» **PROBLEM TO SOLVE**:
Print every record exactly, with nothing added or left out.

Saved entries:
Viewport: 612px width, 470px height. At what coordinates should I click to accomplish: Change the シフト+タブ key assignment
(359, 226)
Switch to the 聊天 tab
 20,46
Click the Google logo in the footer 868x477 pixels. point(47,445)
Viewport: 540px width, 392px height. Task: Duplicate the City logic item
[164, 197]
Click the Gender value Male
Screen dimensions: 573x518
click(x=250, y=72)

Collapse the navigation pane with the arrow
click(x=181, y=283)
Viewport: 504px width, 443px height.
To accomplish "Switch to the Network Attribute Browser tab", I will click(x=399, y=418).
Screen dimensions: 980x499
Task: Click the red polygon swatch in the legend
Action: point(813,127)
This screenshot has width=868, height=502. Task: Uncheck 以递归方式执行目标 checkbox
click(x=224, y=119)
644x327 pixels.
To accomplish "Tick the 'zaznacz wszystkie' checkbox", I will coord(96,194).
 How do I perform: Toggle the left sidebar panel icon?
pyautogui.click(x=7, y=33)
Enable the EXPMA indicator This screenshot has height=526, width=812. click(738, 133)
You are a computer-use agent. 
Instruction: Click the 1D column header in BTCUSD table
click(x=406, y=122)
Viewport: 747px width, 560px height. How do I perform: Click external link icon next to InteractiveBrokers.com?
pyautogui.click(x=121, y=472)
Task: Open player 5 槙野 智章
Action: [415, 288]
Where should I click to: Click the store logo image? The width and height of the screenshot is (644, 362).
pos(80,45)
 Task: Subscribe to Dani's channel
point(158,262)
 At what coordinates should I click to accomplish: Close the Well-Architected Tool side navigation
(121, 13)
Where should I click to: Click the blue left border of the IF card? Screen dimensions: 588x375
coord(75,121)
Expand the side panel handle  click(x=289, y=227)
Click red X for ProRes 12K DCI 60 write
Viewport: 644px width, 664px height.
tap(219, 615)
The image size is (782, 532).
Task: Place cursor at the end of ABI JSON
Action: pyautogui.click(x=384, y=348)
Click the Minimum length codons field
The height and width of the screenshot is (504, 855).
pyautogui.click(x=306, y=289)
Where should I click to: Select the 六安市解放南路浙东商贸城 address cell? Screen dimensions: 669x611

» **EXERCISE OUTPUT**:
Viewport: 612px width, 470px height. At what coordinates should I click to accomplish: Change the シフト+タブ key assignment
(359, 226)
Switch to the 聊天 tab
 20,46
Click the Google logo in the footer 868x477 pixels. point(47,445)
Viewport: 540px width, 392px height. Task: Duplicate the City logic item
[164, 197]
Click the Gender value Male
Screen dimensions: 573x518
click(x=250, y=72)

Collapse the navigation pane with the arrow
click(x=181, y=283)
Viewport: 504px width, 443px height.
To accomplish "Switch to the Network Attribute Browser tab", I will click(x=399, y=418).
Screen dimensions: 980x499
Task: Click the red polygon swatch in the legend
Action: point(813,127)
This screenshot has width=868, height=502. Task: Uncheck 以递归方式执行目标 checkbox
click(x=224, y=119)
644x327 pixels.
To accomplish "Tick the 'zaznacz wszystkie' checkbox", I will coord(96,194).
 How do I perform: Toggle the left sidebar panel icon?
pyautogui.click(x=7, y=33)
Enable the EXPMA indicator This screenshot has height=526, width=812. click(738, 133)
You are a computer-use agent. 
Instruction: Click the 1D column header in BTCUSD table
click(x=406, y=122)
Viewport: 747px width, 560px height. How do I perform: Click external link icon next to InteractiveBrokers.com?
pyautogui.click(x=121, y=472)
Task: Open player 5 槙野 智章
Action: [415, 288]
Where should I click to: Click the store logo image? The width and height of the screenshot is (644, 362).
pos(80,45)
 Task: Subscribe to Dani's channel
point(158,262)
 At what coordinates should I click to accomplish: Close the Well-Architected Tool side navigation
(121, 13)
Where should I click to: Click the blue left border of the IF card? Screen dimensions: 588x375
coord(75,121)
Expand the side panel handle  click(x=289, y=227)
Click red X for ProRes 12K DCI 60 write
Viewport: 644px width, 664px height.
tap(219, 615)
The image size is (782, 532).
Task: Place cursor at the end of ABI JSON
Action: pyautogui.click(x=384, y=348)
Click the Minimum length codons field
The height and width of the screenshot is (504, 855).
pyautogui.click(x=306, y=289)
Where should I click to: Select the 六安市解放南路浙东商贸城 address cell? Screen dimensions: 669x611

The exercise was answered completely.